How We Fulfill That Mission
- Our mission expresses itself through clinical and academic services provided to children ages two through eighteen.
- Our academic services include Dyslexia and academic tutoring and a preschool program. Our clinical services include speech, occupational and psychological therapy.
- We provide screenings to determine a child’s needs and then develop a plan for further evaluation.
- We provide over 10,000 appointments annually to nearly 2,100 children throughout Western Pennsylvania.
- As a nonprofit, we can keep our fees affordable; we accept most major insurances, and we offer a generous financial aid program for those families who qualify.
Laughlin Children’s Center Today
Our services include:
- Academic evaluation and instruction (one-on-one and small group) for children from preschool through high school.
- Dyslexia tutoring.
- Psychological testing and therapy (individual and family).
- Speech-language therapy.
- Occupational therapy.
- National Association for the Education of Young Children (NAEYC) accredited The Village Preschool.
- We also provide On The Spot screenings and evaluations.
- Founded in 1956, Laughlin Children’s Center continues to provide clinical and educational support services to children from preschool through high school.
- Laughlin Children’s Center is the successor to the Sewickley Fresh Air Home which was founded in 1897 by Mary and Alexander Laughlin
- After Mary’s passing in 1953, the Sewickley Fresh Air Home merged with the Child Counseling Center of Sewickley to form the Mary & Alexander Laughlin Children’s Center.
The Laughlin family is still involved with Laughlin Children’s Center to this day.
Laughlin family member Alexander, David, and Mary are currently active contributors to our mission and board.
- National Association for the Education of Young Children (NAEYC)
- International Dyslexia Association
- Pittsburgh Branch of International Dyslexia Association
- Private Academic license from the PA Department of Education for the preschool and tutoring.
- American Occupational Therapy Association
- Pennsylvania Occupational Therapy Association
- American Speech Language Hearing Association
- Pennsylvania Speech Language Hearing Association
- Pennsylvania Psychological Association
- Parent Child Interaction Therapy International
- National Board of Certified Counselors
- American Psychological Association
The Flying Lesson
Capturing The Lifelong Interaction Between Parent And Child
“The Flying Lesson,” by Mary Callery, was dedicated on November 5, 1957, and its appearance proved to be a surprise to many:
An interesting sidelight on the statue was that many directors—in anticipation of its arrival—visualized something like a little fat cherub, perhaps with water spouting out of his mouth.
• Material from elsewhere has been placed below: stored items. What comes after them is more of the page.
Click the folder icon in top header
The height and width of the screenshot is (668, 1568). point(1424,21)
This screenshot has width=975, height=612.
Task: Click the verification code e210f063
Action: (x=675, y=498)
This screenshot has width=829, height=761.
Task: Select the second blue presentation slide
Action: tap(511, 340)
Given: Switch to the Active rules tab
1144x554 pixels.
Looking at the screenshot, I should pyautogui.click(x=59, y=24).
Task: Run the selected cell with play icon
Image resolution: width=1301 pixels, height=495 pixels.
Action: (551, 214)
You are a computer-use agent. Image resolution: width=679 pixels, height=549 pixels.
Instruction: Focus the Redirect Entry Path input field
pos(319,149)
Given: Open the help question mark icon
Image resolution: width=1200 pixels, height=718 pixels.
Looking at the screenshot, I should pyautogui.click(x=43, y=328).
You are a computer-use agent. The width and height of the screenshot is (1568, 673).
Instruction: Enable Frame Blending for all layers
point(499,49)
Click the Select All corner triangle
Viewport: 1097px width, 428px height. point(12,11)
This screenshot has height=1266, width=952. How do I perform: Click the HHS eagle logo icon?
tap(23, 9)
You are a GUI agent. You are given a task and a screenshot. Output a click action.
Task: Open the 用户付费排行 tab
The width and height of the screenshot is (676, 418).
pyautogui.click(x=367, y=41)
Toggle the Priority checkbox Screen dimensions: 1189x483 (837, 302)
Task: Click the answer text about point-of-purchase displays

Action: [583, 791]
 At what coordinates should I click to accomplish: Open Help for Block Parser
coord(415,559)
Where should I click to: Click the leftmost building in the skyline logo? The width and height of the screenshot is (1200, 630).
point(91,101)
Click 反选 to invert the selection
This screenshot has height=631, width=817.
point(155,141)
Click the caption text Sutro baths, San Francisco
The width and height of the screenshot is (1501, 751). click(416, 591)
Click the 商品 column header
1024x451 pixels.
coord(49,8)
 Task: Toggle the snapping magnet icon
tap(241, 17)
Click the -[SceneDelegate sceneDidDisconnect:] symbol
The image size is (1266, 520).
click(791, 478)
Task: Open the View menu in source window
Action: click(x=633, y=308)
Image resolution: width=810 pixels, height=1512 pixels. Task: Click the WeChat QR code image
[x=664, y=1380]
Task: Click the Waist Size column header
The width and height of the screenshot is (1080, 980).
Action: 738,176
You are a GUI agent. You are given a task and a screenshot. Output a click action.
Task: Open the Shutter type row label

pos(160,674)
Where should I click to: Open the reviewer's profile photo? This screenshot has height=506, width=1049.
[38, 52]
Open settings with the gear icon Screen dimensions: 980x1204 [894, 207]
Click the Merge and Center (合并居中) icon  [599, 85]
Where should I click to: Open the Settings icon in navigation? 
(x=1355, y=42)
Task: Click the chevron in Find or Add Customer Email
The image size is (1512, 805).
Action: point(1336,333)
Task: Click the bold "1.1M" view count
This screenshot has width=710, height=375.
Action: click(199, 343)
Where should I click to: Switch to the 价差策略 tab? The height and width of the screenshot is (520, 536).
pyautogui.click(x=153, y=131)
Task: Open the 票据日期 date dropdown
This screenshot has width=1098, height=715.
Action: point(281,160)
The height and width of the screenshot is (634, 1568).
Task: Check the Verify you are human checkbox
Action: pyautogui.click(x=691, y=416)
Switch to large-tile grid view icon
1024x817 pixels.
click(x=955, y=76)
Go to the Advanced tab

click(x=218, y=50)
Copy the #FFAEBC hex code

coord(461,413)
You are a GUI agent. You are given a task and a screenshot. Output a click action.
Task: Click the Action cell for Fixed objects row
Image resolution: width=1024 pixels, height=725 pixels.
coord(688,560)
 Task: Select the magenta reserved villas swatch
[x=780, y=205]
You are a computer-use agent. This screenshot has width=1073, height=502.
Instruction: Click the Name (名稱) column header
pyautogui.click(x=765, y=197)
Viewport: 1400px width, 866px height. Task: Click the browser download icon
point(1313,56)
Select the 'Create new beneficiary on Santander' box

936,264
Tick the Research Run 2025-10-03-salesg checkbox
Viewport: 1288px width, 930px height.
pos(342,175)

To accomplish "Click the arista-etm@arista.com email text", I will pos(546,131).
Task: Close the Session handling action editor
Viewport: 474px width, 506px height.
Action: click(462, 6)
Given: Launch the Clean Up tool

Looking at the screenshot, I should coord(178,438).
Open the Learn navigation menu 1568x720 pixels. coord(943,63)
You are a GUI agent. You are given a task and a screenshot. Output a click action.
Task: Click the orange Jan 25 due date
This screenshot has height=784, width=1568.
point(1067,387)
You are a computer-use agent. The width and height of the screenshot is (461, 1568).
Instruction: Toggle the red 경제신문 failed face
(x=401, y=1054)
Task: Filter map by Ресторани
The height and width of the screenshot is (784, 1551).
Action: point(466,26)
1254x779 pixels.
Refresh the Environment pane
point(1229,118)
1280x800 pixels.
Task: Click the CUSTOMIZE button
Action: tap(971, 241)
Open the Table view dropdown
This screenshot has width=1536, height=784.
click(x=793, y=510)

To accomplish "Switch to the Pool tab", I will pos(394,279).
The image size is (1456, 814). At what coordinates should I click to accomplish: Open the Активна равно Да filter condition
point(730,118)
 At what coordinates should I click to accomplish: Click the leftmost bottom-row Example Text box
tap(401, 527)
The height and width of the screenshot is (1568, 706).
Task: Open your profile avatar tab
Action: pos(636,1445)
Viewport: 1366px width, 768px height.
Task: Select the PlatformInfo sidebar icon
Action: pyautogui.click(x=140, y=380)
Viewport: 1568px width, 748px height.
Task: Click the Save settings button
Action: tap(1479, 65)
When the bronze did arrive, abstract, austere, and perfectly stunning in its own way, it came as a shock. While it lay on its side in the courtyard waiting to be installed on the wall, children and adults asked why the junk pile was out there. After installation, the question was never asked again, because it clearly conveyed its message of the need of the child to separate from the mother, yet the wish to hold on.
–Excerpt from The Mary and Alexander Laughlin Children’s Center: A Retrospective 1902-1979
The statue depicts a parent–ageless, of indeterminate gender–in that moment between holding on to and letting go of a child, an act that repeats itself over and over again, during life. Mary Callery, the artist, captures this bittersweet, but ultimately life-affirming, act perfectly. The sculpture has become a touchstone for everything that Laughlin Children’s Center embodies.